Problem to solve –
For the listing below, return the line containing "207x249 pixels.", the line containing "You are a computer-use agent. The height", and all lines in between, exactly as written and nothing else.

Provided data –
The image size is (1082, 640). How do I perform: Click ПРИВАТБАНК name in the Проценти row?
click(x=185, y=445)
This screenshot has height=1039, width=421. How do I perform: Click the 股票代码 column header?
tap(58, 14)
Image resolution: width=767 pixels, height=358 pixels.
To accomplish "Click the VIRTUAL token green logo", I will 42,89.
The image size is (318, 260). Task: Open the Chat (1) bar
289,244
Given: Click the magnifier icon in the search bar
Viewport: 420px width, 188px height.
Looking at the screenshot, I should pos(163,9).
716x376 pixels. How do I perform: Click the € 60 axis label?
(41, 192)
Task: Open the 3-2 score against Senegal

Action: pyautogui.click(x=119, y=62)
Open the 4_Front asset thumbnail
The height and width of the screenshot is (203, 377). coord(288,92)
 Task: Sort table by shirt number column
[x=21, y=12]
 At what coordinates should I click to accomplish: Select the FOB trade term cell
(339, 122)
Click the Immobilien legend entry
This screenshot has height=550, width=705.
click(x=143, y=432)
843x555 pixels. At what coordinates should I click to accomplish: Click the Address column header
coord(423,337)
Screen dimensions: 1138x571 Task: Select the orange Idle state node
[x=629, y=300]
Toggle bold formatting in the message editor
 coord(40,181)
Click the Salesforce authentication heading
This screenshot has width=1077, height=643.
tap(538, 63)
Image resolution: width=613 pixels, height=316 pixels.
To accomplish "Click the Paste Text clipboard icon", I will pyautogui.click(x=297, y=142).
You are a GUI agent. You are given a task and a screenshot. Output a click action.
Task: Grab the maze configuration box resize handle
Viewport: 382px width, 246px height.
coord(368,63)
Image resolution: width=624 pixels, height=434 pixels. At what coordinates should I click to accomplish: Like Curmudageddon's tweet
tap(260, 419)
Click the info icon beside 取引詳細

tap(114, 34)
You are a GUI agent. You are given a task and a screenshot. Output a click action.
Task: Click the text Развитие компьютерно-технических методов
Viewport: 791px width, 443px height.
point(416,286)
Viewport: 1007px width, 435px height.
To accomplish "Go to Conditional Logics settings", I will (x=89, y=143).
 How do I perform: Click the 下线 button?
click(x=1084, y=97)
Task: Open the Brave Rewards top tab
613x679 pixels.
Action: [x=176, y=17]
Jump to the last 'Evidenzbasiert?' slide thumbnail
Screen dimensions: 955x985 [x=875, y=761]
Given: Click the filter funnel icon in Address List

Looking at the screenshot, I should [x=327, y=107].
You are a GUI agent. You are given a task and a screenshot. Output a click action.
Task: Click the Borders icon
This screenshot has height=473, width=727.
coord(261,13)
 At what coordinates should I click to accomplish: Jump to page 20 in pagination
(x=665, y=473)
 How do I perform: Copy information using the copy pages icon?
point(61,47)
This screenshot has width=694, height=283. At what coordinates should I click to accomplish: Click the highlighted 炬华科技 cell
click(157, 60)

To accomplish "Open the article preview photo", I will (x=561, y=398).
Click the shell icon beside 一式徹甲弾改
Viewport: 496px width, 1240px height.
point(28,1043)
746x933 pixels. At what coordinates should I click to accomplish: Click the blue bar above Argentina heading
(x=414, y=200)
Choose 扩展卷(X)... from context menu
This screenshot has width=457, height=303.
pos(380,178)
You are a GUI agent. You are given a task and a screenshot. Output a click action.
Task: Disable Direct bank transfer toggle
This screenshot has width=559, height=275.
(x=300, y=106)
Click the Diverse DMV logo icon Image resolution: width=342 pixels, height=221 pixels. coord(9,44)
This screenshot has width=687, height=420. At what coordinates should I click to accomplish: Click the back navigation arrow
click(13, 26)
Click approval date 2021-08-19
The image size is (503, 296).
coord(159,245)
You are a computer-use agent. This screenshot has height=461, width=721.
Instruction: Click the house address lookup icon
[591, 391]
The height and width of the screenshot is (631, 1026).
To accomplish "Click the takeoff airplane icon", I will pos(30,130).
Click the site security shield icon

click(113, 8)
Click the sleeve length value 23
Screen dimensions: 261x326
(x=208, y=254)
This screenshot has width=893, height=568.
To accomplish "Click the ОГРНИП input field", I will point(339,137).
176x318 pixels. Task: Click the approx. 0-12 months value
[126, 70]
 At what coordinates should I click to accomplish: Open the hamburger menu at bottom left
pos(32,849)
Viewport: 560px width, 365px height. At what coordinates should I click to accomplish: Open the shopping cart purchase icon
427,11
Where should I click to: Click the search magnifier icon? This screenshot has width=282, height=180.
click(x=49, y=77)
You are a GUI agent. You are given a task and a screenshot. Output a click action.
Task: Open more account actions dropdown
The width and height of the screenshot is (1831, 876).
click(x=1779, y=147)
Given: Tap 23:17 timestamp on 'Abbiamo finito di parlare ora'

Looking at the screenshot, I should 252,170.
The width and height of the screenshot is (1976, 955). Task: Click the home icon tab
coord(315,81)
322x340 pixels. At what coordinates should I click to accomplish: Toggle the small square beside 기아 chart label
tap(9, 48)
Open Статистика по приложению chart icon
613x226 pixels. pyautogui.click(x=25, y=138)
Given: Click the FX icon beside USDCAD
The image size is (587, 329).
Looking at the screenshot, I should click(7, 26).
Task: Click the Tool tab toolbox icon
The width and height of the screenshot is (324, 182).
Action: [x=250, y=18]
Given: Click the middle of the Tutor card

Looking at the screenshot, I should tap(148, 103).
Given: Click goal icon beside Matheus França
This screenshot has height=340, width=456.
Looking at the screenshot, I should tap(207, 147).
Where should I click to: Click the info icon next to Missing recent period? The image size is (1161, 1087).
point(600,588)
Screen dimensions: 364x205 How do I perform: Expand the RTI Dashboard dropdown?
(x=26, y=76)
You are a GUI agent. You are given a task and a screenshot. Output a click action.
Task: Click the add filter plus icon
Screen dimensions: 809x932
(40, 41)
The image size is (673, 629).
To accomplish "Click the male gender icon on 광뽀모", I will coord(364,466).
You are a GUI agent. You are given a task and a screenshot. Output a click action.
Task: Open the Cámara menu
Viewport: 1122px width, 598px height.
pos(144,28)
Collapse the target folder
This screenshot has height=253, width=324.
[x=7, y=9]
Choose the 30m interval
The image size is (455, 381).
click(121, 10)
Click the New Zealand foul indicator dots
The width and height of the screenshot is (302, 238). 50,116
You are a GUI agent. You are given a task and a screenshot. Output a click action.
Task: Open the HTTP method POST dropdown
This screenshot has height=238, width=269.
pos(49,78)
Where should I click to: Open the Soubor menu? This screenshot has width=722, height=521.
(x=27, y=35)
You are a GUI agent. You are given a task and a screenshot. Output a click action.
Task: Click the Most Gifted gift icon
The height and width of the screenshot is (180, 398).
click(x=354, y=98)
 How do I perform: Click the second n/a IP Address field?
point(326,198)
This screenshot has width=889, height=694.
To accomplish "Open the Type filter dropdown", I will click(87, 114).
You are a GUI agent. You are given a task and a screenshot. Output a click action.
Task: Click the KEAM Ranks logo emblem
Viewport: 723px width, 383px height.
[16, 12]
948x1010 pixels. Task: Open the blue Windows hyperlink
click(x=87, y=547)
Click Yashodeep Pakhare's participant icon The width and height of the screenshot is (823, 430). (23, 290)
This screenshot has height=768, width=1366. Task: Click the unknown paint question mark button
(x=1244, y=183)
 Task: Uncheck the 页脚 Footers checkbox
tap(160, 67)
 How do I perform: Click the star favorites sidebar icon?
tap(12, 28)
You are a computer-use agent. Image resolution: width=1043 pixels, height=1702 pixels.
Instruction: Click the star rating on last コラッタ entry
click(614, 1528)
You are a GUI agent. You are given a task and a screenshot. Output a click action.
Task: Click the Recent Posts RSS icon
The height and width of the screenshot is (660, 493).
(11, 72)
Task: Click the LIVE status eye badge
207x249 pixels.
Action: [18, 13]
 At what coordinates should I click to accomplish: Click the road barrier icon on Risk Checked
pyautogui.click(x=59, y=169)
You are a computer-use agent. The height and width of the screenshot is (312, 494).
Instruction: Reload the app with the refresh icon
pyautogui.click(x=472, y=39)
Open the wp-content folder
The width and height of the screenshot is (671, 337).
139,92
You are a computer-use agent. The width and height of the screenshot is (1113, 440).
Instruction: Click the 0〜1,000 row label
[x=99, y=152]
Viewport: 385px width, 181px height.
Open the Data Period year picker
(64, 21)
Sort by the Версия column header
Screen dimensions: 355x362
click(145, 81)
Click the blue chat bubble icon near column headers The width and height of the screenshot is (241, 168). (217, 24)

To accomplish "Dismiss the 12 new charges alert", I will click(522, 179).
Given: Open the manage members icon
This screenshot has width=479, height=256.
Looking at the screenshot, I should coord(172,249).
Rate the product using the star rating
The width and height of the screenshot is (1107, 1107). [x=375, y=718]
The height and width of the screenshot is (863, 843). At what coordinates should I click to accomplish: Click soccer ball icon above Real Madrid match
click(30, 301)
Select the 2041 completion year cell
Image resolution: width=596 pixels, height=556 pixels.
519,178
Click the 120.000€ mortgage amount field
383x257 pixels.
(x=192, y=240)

Result below –
207x249 pixels.
Action: [18, 13]
 At what coordinates should I click to accomplish: Click the road barrier icon on Risk Checked
pyautogui.click(x=59, y=169)
You are a computer-use agent. The height and width of the screenshot is (312, 494).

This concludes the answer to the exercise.